I contemplate helping myself to another biscuit. There’s no reason not to. I break one open and slather it with butter, then drench it in honey.
Before I can sink my teeth into the gloriously rich, sticky crumble, Maggie sticks her red head into the room to ask in her thick brogue, “Shall I open the drapes in the front room?”
“No!” my sister and I say in unison.
“Don’t open the drapes in any room until we tell you otherwise,” I instruct her. “Do you understand, Maggie?”
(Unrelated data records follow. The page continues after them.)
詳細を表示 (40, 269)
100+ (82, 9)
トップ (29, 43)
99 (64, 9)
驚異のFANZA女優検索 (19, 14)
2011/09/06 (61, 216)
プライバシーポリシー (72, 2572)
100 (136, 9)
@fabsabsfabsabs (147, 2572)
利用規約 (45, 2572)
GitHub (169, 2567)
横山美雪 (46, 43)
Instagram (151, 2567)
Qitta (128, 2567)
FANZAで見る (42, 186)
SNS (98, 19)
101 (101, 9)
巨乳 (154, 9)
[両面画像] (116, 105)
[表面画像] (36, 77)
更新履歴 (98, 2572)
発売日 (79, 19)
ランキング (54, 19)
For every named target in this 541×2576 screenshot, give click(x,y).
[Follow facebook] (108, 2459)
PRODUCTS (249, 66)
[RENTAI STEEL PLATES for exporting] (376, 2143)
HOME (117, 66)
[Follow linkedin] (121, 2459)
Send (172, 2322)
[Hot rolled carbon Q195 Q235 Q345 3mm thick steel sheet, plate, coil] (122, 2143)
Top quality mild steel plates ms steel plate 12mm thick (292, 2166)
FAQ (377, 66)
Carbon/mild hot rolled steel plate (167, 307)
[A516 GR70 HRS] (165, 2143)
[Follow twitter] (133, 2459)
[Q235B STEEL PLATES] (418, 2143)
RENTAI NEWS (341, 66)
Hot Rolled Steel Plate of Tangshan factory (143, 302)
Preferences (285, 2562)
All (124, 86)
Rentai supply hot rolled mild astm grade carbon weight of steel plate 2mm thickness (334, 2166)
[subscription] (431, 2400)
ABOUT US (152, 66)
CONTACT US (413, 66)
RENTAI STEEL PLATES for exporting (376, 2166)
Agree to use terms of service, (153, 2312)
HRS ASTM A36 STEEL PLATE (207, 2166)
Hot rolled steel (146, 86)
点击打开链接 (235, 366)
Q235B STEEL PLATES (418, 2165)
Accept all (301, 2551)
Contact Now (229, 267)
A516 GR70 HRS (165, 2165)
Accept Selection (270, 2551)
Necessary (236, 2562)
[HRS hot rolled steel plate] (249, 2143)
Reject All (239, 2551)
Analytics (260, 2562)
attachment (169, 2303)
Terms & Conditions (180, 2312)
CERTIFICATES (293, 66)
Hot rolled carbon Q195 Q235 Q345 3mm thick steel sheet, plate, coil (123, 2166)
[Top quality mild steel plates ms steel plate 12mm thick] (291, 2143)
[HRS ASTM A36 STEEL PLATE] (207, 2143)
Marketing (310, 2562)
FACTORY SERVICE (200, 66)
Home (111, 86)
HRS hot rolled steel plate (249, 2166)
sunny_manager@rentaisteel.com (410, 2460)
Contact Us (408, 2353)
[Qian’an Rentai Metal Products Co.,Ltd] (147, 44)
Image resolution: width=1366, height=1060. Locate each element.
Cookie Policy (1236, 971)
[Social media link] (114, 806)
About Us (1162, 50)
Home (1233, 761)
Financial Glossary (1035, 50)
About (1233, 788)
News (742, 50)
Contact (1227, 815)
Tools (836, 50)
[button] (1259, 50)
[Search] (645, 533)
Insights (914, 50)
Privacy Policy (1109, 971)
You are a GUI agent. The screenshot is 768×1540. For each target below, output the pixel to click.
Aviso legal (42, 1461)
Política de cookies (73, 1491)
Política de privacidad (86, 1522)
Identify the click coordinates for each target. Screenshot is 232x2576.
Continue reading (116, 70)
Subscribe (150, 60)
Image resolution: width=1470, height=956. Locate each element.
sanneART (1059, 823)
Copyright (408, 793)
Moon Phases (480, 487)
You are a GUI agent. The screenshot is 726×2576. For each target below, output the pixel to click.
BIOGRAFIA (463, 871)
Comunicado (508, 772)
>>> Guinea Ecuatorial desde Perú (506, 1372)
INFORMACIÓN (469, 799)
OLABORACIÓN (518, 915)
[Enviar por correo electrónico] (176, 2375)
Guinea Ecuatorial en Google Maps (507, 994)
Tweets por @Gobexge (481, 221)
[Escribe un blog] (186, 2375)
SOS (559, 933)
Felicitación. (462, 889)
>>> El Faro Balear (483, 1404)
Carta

Something flickers in the house keeper’s blue eyes-eyes that seem sharper today, as they focus on me, than ever before. She used to look through me, through all of us, as the help should-and vice versa.
But now, as we exchange a glance-mine wary, Maggie’s dangerously shrewd-I wonder whether she understands far more than just my orders to shroud the windows from prying eyes.
She slinks away, and I eat my biscuit in silent contentment. My scalp is soaked beneath my thick auburn hair; it must be ninety-five degrees outside already, and considerably warmer here in the kitchen.